TASK OBJECTIVE » Exactly as they appear, output all of the entries.

SOURCE INFORMATION »
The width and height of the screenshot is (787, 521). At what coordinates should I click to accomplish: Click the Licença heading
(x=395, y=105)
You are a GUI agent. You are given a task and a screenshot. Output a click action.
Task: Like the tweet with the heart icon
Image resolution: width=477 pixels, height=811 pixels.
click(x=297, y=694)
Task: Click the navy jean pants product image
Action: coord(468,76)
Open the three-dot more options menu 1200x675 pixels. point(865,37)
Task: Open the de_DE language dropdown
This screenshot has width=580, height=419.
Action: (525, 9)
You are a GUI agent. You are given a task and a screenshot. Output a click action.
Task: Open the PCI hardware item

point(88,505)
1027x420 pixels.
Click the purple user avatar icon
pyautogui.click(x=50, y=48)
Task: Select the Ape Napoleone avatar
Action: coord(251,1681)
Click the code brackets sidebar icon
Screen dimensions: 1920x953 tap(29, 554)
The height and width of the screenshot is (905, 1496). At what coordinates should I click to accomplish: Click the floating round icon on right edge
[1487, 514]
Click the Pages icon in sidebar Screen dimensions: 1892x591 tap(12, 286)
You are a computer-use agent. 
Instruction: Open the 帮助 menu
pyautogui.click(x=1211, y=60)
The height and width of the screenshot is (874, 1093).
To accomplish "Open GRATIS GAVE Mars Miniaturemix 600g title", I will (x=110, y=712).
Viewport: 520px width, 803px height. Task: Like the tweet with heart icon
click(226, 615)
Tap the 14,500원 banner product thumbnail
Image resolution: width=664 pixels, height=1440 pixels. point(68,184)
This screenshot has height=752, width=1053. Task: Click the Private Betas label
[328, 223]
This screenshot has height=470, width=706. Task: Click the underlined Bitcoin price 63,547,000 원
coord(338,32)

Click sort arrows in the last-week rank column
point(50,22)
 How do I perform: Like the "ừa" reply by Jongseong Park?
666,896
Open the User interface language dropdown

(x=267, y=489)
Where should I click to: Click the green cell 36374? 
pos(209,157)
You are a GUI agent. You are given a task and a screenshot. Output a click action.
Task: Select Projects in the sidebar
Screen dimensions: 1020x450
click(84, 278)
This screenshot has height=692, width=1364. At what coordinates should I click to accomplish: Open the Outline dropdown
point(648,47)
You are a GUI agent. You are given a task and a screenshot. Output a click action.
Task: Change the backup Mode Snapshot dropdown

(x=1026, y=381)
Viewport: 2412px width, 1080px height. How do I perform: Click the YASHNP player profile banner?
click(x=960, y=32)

ANSWER FOR THIS EXERCISE »
The width and height of the screenshot is (787, 521). At what coordinates should I click to accomplish: Click the Licença heading
(x=395, y=105)
You are a GUI agent. You are given a task and a screenshot. Output a click action.
Task: Like the tweet with the heart icon
Image resolution: width=477 pixels, height=811 pixels.
click(x=297, y=694)
Task: Click the navy jean pants product image
Action: coord(468,76)
Open the three-dot more options menu 1200x675 pixels. point(865,37)
Task: Open the de_DE language dropdown
This screenshot has width=580, height=419.
Action: (525, 9)
You are a GUI agent. You are given a task and a screenshot. Output a click action.
Task: Open the PCI hardware item

point(88,505)
1027x420 pixels.
Click the purple user avatar icon
pyautogui.click(x=50, y=48)
Task: Select the Ape Napoleone avatar
Action: coord(251,1681)
Click the code brackets sidebar icon
Screen dimensions: 1920x953 tap(29, 554)
The height and width of the screenshot is (905, 1496). At what coordinates should I click to accomplish: Click the floating round icon on right edge
[1487, 514]
Click the Pages icon in sidebar Screen dimensions: 1892x591 tap(12, 286)
You are a computer-use agent. 
Instruction: Open the 帮助 menu
pyautogui.click(x=1211, y=60)
The height and width of the screenshot is (874, 1093).
To accomplish "Open GRATIS GAVE Mars Miniaturemix 600g title", I will (x=110, y=712).
Viewport: 520px width, 803px height. Task: Like the tweet with heart icon
click(226, 615)
Tap the 14,500원 banner product thumbnail
Image resolution: width=664 pixels, height=1440 pixels. point(68,184)
This screenshot has height=752, width=1053. Task: Click the Private Betas label
[328, 223]
This screenshot has height=470, width=706. Task: Click the underlined Bitcoin price 63,547,000 원
coord(338,32)

Click sort arrows in the last-week rank column
point(50,22)
 How do I perform: Like the "ừa" reply by Jongseong Park?
666,896
Open the User interface language dropdown

(x=267, y=489)
Where should I click to: Click the green cell 36374? 
pos(209,157)
You are a GUI agent. You are given a task and a screenshot. Output a click action.
Task: Select Projects in the sidebar
Screen dimensions: 1020x450
click(84, 278)
This screenshot has height=692, width=1364. At what coordinates should I click to accomplish: Open the Outline dropdown
point(648,47)
You are a GUI agent. You are given a task and a screenshot. Output a click action.
Task: Change the backup Mode Snapshot dropdown

(x=1026, y=381)
Viewport: 2412px width, 1080px height. How do I perform: Click the YASHNP player profile banner?
click(x=960, y=32)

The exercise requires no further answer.